Task directions => Repeat every record exactly.
____ Input records
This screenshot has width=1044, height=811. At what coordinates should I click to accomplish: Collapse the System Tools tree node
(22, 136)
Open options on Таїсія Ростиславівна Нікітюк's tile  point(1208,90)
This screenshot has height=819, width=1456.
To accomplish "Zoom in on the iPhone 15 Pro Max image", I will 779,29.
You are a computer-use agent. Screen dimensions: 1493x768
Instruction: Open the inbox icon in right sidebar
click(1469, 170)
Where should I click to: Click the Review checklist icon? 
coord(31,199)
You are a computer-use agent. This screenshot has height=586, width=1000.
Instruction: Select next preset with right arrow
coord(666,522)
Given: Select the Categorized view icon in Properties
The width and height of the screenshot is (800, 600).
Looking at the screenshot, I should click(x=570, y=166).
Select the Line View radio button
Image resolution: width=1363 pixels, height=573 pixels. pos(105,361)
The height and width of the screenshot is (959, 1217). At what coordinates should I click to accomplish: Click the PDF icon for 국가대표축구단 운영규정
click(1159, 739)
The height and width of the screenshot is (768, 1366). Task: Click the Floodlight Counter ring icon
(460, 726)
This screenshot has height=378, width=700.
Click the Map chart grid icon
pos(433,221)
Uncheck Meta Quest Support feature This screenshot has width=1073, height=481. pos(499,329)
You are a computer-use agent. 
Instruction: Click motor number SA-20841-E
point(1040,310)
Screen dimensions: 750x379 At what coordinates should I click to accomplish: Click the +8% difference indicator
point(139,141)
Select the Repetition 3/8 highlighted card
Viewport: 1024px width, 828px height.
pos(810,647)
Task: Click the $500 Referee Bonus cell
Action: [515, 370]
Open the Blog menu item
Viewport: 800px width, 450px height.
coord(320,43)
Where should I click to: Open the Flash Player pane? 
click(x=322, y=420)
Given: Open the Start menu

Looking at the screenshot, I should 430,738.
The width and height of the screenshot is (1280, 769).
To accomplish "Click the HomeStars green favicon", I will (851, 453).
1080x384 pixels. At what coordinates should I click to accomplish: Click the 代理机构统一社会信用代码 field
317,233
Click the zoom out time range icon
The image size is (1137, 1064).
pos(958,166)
________
Answer for the task =>
This screenshot has width=1044, height=811. At what coordinates should I click to accomplish: Collapse the System Tools tree node
(22, 136)
Open options on Таїсія Ростиславівна Нікітюк's tile  point(1208,90)
This screenshot has height=819, width=1456.
To accomplish "Zoom in on the iPhone 15 Pro Max image", I will 779,29.
You are a computer-use agent. Screen dimensions: 1493x768
Instruction: Open the inbox icon in right sidebar
click(1469, 170)
Where should I click to: Click the Review checklist icon? 
coord(31,199)
You are a computer-use agent. This screenshot has height=586, width=1000.
Instruction: Select next preset with right arrow
coord(666,522)
Given: Select the Categorized view icon in Properties
The width and height of the screenshot is (800, 600).
Looking at the screenshot, I should click(x=570, y=166).
Select the Line View radio button
Image resolution: width=1363 pixels, height=573 pixels. pos(105,361)
The height and width of the screenshot is (959, 1217). At what coordinates should I click to accomplish: Click the PDF icon for 국가대표축구단 운영규정
click(1159, 739)
The height and width of the screenshot is (768, 1366). Task: Click the Floodlight Counter ring icon
(460, 726)
This screenshot has height=378, width=700.
Click the Map chart grid icon
pos(433,221)
Uncheck Meta Quest Support feature This screenshot has width=1073, height=481. pos(499,329)
You are a computer-use agent. 
Instruction: Click motor number SA-20841-E
point(1040,310)
Screen dimensions: 750x379 At what coordinates should I click to accomplish: Click the +8% difference indicator
point(139,141)
Select the Repetition 3/8 highlighted card
Viewport: 1024px width, 828px height.
pos(810,647)
Task: Click the $500 Referee Bonus cell
Action: [515, 370]
Open the Blog menu item
Viewport: 800px width, 450px height.
coord(320,43)
Where should I click to: Open the Flash Player pane? 
click(x=322, y=420)
Given: Open the Start menu

Looking at the screenshot, I should 430,738.
The width and height of the screenshot is (1280, 769).
To accomplish "Click the HomeStars green favicon", I will (851, 453).
1080x384 pixels. At what coordinates should I click to accomplish: Click the 代理机构统一社会信用代码 field
317,233
Click the zoom out time range icon
The image size is (1137, 1064).
pos(958,166)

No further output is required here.